A common use of macros in both C and Lua is to inline optimized code for a case.
The Lua function `assert()` always evaluates its second argument, which is not
always optimal:
def_ ASSERT(condn,expr) if condn then else error(expr) end
ASSERT(2 == 1,"damn! ".. 2 .." is not equal to ".. 1)
If the message expression is expensive to execute, then this can give better
performance at the price of some extra code. `ASSERT` is now a statement, not a
function, however.
### Conditional Compilation
For this to work consistently, you need to use the `@` shortcut:
@include 'test.inc'
@def A 10
...
This makes macro 'preprocessor' statements stand out more. Conditional compilation
works as you would expect from C:
-- test-cond.lua
@if A
print 'A defined'
@else
print 'A not defined'
@end
@if os.getenv 'P'
print 'Env P is defined'
@end
Now, what is `A`? It is a Lua expression which is evaluated at _preprocessor_
time, and if it returns any value except `nil` or `false` it is true, using
the usual Lua rule. Assuming `A` is just a global variable, how can it be set?
$ luam test-cond.lua
A not defined
$ luam -VA test-cond.lua
A defined
$ export P=1
$ luam test-cond.lua
A not defined
Env P is defined
Although this looks very much like the standard C preprocessor, the implementation
is rather different - `@if` is a special macro which evaluates its argument
(everything on the rest of the line) as a _Lua expression_
and skips upto `@end` (or `@else` or `@elseif`) if that condition is false.
### Using macro.define
`macro.define` is less convenient than `def_` but much more powerful. The extended
form allows the substitution to be a _function_ which is called in-place at compile
time. These definitions must be loaded before they can be used,
either with `-l` or with `@require`.
macro.define('DATE',function()
return '"'..os.date('%c')..'"'
end)
Any text which is returned will be tokenized and inserted into the output stream.
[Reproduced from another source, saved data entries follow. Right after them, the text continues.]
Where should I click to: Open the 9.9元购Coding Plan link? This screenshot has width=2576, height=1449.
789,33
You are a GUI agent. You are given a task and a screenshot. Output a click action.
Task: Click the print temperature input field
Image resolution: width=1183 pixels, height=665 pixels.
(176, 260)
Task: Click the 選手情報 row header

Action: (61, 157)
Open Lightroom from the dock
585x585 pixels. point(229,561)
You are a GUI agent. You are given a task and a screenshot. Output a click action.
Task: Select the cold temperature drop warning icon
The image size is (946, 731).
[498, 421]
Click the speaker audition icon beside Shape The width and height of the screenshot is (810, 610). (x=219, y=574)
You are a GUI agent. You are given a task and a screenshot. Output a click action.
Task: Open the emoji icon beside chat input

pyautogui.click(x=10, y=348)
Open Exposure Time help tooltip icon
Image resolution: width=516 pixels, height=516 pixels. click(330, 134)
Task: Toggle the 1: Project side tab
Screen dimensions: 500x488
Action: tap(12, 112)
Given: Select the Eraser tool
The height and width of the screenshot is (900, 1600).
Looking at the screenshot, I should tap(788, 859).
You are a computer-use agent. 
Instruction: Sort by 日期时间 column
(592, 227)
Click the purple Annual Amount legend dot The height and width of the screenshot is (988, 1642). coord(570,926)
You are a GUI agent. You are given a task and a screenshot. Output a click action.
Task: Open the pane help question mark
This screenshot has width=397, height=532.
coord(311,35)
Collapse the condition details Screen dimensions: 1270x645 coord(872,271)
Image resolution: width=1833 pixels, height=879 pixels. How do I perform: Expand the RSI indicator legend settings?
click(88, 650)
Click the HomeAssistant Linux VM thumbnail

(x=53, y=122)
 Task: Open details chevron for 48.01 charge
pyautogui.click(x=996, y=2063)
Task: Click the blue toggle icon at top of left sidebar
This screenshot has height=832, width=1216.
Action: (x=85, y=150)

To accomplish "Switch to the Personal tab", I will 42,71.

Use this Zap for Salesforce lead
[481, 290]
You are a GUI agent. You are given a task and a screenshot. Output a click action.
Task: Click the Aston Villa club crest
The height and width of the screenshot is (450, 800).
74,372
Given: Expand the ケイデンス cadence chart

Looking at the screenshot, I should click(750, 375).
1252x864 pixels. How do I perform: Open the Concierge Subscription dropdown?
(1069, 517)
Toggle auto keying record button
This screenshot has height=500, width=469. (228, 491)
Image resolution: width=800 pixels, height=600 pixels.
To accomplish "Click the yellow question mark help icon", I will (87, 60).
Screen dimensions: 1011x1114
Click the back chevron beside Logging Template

The explicit quoting here is needed to ensure that `DATE` will be replaced by the
string "04/30/11 09:57:53". ('%c' gives you the current locale's version of the
date; for a proper version of this macro, best to use `os.date` [with more explicit
formats](http://www.lua.org/pil/22.1.html) .)
This function can also return nothing, which allows you to write macro code purely
for its _side-effects_.
Non-operator characters like `@`,`$`, etc can be used as macros. For example, say
you like shell-like notation `$HOME` for expanding environment variables in your
scripts.
macro.define '$(x) os.getenv(_STR_(x))'
A script can now say `$(PATH)` and get the expected expansion, Make-style. But we
can do better and support `$PATH` directly:
macro.define('$',function(get)
local var = get:iden()
return 'os.getenv("'..var..'")'
end)
If a macro has no parameters, then the substitution function receives a 'getter'
object. This provides methods for extracting various token types from the input
stream. Here the `$` macro must be immediately followed by an identifier.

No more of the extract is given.